Australia Gold Sovereign

Australia Gold Sovereign

Australian Gold Sovereign were struck between 1855 and 1870 feature the”Sydney Mint” design.

From 1871 through 1931 , Imperial Sovereigns minted in Australia are identical to those struck elsewhere, except for the distinctive Sydney (S), Melbourne (M) or Perth (P) Mintmark.

History of the Gold Sovereign

The sovereign was unique among coins in that it had no denomination, or currency value printed on the coin. Its value was tied to the pound Sterling, which was tied to the gold standard of £3/17s/10 1/2d for a standard ounce of gold. It contained one pound’s (£1) worth of gold (20 shillings), or, 22 carat gold weighing 0.2354 troy oz, a fraction under 1/4 oz.
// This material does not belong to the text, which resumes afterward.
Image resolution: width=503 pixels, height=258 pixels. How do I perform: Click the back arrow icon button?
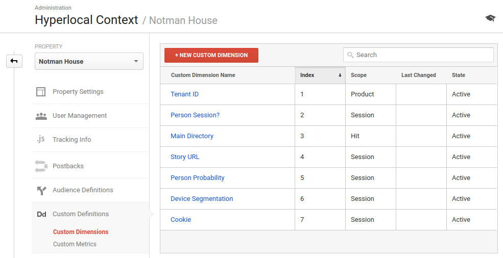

For this reason it rapidly became an accepted and preferred means of payment by the various merchants around the world, such as the Chinese silk traders, American tobacco sellers and Indian spice merchants.

When the price of gold rose in the 1920s, the gold in sovereigns was worth more than the coin’s face value. This value rose to 28 shillings in 1932. In 1931 general production of sovereigns ceased worldwide, and 1933 was the first time in more than a 100 years that no sovereigns were produced anywhere in the Empire.

Why Buy Australia Sovereigns?

Australian Sovereigns are the rarest and most sought after Sovereigns in the world today, with institutions such as Rothschilds in London taking the time to piece together a complete collection.

Sovereign Gold Coins are recognized worldwide and have been used as “emergency money” for decades. Allied World War II pilots carried British Gold Sovereigns in their survival kits.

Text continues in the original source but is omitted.